Rafael Harth comments on Inner Alignment: Explain like I’m 12 Edition

Rafael Harth 13 Dec 2021 20:09 UTC
LW: 2 AF: 1
AF
Author here. One thing I think I’ve done wrong in the post is to equate black-box-search-in-large-parametrized-space with all of machine learning. I’ve now added this paragraph at the end of chapter 1:

Admittedly, the inner alignment model is not maximally general. In this post, we’ve looked at black box search, where we have a parametrized model and do SGD to update the parameters. This describes most of what Machine Learning is up to in 2020, but it does not describe what the field did pre-2000 and, in the event of a paradigm shift similar to the deep learning revolution, it may not describe what the field looks like in the future. In the context of black box search, inner alignment is a well-defined property and Venn-Diagram a valid way of slicing up the problem, but there are people who expect that AGI will not be built that way.^[1] There are even concrete proposals for safe AI where the concept doesn’t apply.

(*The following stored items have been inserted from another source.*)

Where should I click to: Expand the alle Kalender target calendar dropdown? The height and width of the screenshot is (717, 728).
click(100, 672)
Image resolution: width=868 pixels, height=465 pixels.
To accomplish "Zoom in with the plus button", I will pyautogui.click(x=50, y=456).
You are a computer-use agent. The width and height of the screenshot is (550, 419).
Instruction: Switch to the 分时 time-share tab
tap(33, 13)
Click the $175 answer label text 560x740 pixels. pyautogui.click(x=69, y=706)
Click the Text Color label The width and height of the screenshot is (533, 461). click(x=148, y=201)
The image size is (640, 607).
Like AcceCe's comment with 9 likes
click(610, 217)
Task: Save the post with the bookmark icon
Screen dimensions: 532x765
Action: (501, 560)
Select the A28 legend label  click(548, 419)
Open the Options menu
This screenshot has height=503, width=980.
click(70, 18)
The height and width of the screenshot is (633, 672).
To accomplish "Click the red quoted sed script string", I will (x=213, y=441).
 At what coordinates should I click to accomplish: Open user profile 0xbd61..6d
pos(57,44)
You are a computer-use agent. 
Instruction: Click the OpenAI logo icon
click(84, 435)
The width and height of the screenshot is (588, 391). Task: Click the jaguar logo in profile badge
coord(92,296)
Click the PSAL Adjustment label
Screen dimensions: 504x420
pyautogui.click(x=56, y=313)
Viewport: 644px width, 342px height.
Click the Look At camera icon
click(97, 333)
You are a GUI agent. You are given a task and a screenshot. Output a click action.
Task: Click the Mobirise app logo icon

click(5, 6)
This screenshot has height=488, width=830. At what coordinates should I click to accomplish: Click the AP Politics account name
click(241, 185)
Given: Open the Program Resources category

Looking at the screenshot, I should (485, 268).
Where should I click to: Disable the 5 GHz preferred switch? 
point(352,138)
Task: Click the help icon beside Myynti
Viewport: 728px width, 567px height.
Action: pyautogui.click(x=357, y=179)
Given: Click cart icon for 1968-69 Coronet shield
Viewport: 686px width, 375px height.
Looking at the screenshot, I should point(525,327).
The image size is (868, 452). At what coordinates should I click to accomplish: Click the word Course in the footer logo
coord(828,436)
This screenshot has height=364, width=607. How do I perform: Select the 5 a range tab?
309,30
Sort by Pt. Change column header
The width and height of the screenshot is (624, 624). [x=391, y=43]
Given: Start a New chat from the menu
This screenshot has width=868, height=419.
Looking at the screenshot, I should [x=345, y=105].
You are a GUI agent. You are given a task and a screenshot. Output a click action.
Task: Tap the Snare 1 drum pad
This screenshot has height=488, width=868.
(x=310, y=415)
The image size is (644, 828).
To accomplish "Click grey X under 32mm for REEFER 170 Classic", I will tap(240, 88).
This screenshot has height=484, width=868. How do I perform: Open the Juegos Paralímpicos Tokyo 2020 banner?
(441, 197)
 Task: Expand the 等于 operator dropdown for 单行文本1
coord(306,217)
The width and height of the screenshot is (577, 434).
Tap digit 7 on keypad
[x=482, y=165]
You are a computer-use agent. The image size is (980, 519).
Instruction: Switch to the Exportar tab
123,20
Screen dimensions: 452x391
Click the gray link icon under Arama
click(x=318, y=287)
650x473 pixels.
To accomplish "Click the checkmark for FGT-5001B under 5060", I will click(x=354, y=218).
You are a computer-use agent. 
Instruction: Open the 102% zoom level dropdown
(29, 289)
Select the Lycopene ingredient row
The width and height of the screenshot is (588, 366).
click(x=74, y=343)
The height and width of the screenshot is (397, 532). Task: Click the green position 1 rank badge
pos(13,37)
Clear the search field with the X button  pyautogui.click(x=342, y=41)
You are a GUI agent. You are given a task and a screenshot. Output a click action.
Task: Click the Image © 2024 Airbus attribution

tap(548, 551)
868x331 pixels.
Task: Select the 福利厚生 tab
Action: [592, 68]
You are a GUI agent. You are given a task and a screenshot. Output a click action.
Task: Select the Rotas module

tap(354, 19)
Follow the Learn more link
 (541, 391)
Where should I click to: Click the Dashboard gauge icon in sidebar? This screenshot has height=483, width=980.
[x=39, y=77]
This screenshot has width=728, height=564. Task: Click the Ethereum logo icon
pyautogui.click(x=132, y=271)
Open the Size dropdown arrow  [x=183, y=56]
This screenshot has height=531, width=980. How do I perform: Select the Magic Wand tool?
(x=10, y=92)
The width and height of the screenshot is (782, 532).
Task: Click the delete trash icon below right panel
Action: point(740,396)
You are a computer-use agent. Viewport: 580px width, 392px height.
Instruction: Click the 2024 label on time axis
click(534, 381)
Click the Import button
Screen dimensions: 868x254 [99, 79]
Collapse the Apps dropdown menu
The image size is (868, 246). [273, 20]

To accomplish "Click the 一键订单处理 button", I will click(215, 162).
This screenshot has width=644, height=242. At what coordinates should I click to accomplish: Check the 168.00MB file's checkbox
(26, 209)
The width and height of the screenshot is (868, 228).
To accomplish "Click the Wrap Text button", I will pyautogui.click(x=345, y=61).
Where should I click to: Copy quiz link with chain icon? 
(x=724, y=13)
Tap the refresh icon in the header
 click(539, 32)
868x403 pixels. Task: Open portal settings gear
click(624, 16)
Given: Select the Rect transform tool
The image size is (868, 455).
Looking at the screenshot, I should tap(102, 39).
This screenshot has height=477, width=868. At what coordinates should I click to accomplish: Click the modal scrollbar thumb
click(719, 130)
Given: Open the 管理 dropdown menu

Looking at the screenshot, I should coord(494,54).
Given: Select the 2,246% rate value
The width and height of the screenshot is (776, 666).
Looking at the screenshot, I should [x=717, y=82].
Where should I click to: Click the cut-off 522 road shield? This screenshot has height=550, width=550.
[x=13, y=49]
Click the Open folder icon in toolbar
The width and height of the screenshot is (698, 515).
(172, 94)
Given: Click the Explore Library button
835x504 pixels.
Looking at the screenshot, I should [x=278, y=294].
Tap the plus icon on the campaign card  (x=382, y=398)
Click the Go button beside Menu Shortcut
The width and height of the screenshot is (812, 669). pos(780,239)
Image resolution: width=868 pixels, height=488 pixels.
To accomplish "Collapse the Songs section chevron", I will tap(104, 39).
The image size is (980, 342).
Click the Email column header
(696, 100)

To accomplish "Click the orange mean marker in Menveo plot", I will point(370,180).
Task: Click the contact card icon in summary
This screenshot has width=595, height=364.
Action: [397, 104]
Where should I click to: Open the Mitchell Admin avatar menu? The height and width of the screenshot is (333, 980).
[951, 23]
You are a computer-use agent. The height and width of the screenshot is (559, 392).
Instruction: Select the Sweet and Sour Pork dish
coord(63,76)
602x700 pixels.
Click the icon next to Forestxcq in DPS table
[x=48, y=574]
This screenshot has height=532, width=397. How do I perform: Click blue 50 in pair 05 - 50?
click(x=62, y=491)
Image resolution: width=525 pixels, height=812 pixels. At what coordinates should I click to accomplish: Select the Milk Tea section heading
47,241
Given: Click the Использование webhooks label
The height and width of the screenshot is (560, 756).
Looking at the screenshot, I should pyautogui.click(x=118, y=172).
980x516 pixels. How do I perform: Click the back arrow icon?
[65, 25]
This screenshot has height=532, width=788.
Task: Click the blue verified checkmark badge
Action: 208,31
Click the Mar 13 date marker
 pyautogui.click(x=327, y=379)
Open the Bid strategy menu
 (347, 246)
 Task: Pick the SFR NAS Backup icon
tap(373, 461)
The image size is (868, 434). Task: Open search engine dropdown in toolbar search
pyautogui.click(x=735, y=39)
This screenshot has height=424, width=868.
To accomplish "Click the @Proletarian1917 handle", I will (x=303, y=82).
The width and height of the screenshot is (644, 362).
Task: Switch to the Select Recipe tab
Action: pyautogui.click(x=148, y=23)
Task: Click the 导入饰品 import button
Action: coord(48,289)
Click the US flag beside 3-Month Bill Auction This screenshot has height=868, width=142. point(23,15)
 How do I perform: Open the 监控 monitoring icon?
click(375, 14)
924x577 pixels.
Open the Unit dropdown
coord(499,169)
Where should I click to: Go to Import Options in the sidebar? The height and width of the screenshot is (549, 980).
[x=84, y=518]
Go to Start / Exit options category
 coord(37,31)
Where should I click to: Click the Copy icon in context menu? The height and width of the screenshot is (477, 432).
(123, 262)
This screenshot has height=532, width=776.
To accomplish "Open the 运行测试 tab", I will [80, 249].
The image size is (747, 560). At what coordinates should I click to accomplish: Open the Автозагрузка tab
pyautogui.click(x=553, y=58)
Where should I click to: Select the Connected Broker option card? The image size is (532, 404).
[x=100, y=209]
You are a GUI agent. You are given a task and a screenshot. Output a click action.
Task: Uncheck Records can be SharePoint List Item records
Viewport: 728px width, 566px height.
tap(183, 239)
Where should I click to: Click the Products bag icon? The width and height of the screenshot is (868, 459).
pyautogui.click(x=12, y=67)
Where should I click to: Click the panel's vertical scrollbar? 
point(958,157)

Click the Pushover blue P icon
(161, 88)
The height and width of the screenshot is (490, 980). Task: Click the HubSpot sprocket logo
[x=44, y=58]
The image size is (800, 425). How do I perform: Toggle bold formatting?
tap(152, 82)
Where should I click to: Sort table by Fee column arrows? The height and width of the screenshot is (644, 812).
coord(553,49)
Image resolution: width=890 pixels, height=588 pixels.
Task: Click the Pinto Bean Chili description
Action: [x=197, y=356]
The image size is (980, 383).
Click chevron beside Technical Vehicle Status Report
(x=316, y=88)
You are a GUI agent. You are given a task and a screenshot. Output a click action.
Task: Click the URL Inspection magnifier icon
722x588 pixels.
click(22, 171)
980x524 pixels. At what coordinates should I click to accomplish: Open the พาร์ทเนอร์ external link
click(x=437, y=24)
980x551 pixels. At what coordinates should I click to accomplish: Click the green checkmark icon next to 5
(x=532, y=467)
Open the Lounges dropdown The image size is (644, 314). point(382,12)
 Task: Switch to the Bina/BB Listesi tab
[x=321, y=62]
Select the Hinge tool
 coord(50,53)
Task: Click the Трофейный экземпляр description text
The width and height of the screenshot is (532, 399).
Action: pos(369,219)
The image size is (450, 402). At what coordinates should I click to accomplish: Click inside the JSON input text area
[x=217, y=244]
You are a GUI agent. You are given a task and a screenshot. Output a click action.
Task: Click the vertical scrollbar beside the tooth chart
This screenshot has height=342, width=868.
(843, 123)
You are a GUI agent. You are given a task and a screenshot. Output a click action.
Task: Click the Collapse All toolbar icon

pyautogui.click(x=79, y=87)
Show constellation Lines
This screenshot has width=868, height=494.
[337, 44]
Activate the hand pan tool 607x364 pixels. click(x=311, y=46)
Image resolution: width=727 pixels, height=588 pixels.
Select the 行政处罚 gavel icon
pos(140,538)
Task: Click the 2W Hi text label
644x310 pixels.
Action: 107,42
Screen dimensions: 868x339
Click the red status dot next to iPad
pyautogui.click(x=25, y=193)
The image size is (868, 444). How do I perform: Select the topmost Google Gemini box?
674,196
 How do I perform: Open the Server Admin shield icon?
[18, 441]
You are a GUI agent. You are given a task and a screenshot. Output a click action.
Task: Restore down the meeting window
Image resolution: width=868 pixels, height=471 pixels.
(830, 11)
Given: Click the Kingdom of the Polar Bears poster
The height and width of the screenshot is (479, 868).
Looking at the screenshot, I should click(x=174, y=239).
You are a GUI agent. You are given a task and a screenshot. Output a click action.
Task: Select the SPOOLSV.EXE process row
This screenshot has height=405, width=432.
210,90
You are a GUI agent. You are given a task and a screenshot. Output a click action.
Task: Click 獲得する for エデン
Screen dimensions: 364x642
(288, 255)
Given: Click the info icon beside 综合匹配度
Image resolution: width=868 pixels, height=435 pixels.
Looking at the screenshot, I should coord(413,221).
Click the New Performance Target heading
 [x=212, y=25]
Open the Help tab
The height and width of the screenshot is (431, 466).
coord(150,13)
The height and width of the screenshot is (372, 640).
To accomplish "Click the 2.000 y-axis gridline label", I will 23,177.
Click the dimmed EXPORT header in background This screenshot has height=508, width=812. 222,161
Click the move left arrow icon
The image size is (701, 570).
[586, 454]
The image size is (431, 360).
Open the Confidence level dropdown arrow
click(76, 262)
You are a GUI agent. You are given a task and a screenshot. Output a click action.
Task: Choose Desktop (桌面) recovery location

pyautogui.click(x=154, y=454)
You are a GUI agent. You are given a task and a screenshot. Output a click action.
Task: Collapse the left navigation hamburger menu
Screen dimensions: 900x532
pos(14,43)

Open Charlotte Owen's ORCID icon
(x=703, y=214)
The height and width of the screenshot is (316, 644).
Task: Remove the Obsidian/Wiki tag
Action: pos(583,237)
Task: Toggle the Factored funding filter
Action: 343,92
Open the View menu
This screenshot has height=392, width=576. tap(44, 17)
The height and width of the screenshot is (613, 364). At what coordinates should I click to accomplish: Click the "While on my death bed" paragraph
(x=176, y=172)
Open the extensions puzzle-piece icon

Evan Hubinger has since written a follow-up post about what he calls “training stories”, which is meant to be “a general framework through which we can evaluate any proposal for building safe advanced AI”.

I also converted the post to markdown, mostly for the footnotes (the previous version just had little superscripts written via the math mode).
1. ↩︎
  If an AGI does contain more hand-coded parts, the picture gets more complicated. E.g., if a system is logically separated into a bunch of components, inner alignment may apply to some of the components but not others. It may even apply to parts of biological systems, see e.g., Steven Byrne’s Inner Alignment in the brain.